Very interesting. My horse has had the exact same lameness issues, and we also injected the coffin joint about a month ago. Hopefully he stays sound, however,

Heidi Meyer said...

Thanks for posting this info.
More often than not, what presents as a training issue is actually a physical (namely PAIN) issue) with what the horse was being asked to do. Kudos to the owner for pushing for an answer. One does have to wonder if the horse was barefoot, if signals that something was wrong would have shown up sooner (maybe before the fracture) rather than after the horse had been allowed to go on.

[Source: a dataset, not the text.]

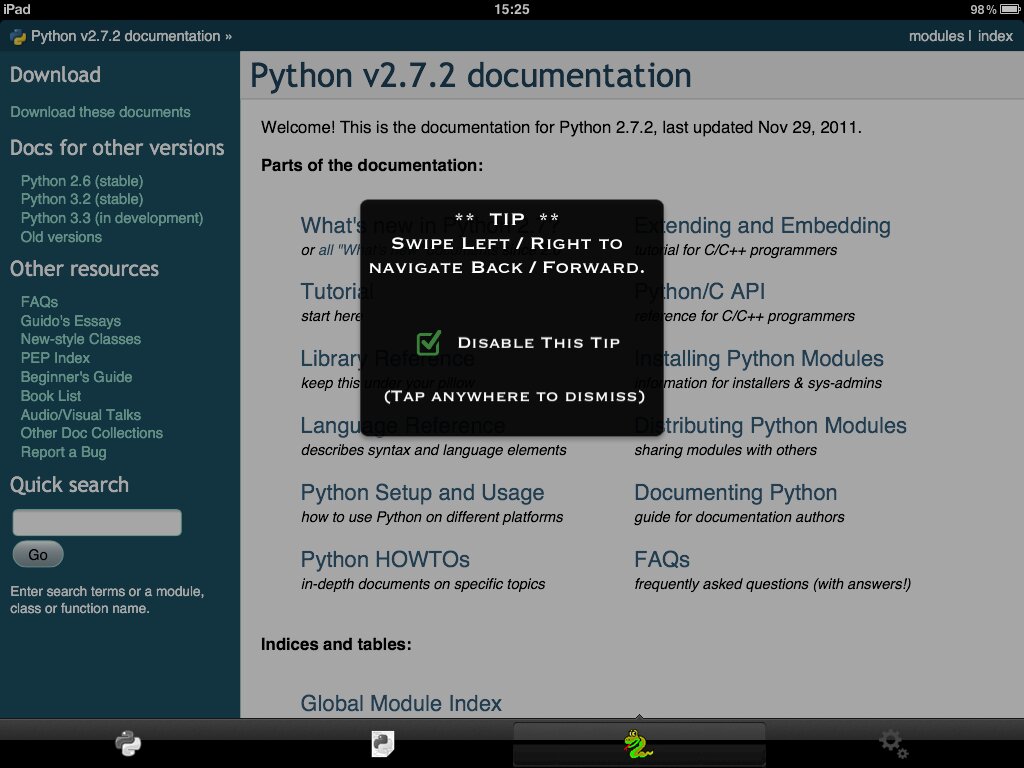1024x768 pixels.
Task: Click Download these documents link
Action: 100,112
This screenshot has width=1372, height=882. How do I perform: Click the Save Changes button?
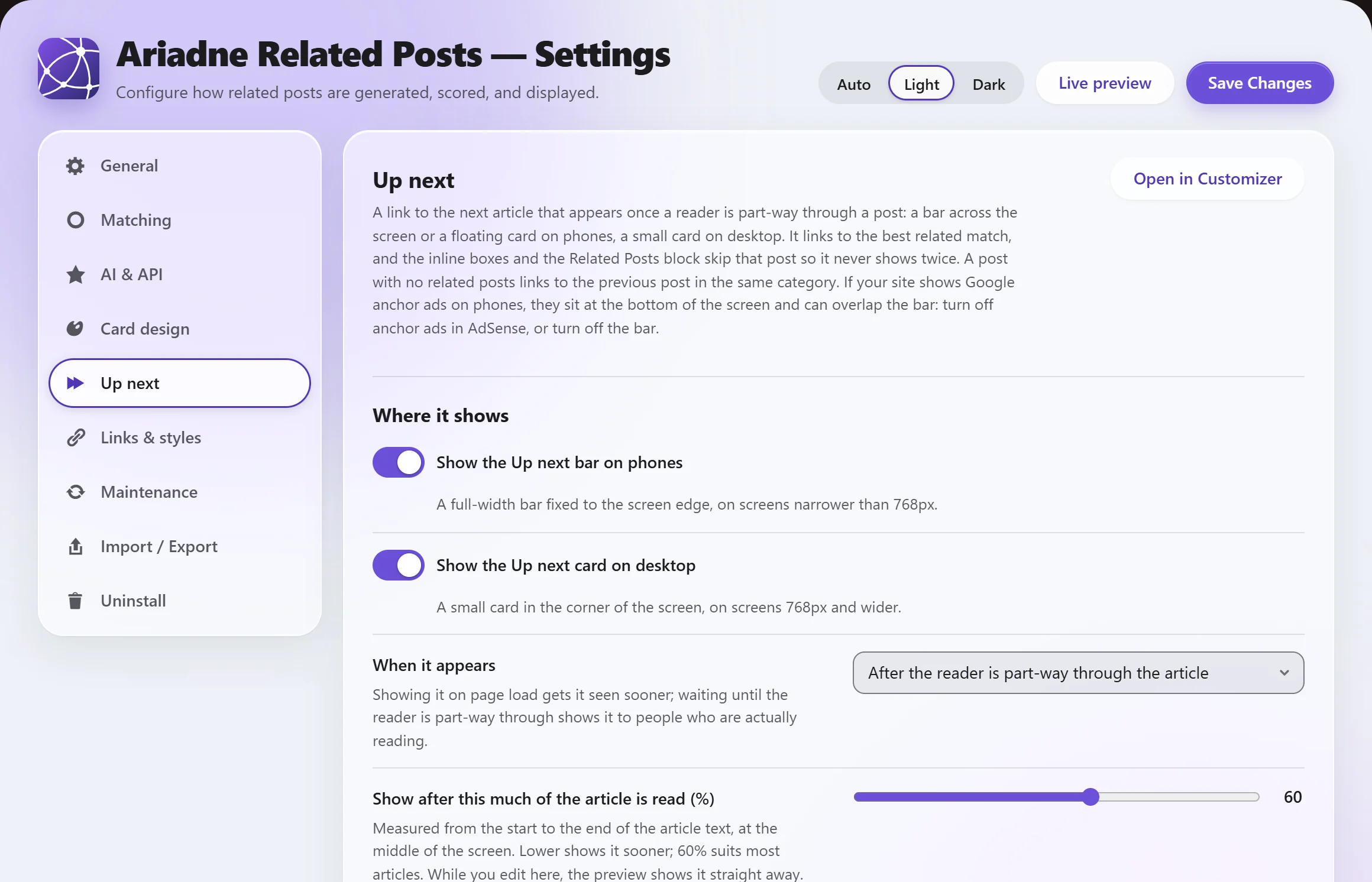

A bare hoof rarely ever lies!

Heidi Meyer said...

Forgot to of the biggest, most common and most easily seen "flag" that something is wrong in the hoof is the toe first landing. Watch your horse walk/trot and see if he is flicking his toe up and landing heel first with every stride.....if he's not, like landing flat or worse, landing toe first, kicking up dirt with his toes, stumbles a lot.....check his heel heel bulbs frog and have farrier/trimmer fully investigate hoof balance (high heels or underrun) to see what is keeping that horse from landing heel first.
TOe landing , loads the hoof while the DDFT is short, and then snaps it back as the hoof decends, causing stress on the DDFT and the navicular region. Landing heel first, with the tendon fully stretched, allows the flow of energy to be released properly, with not stress on the navicular area.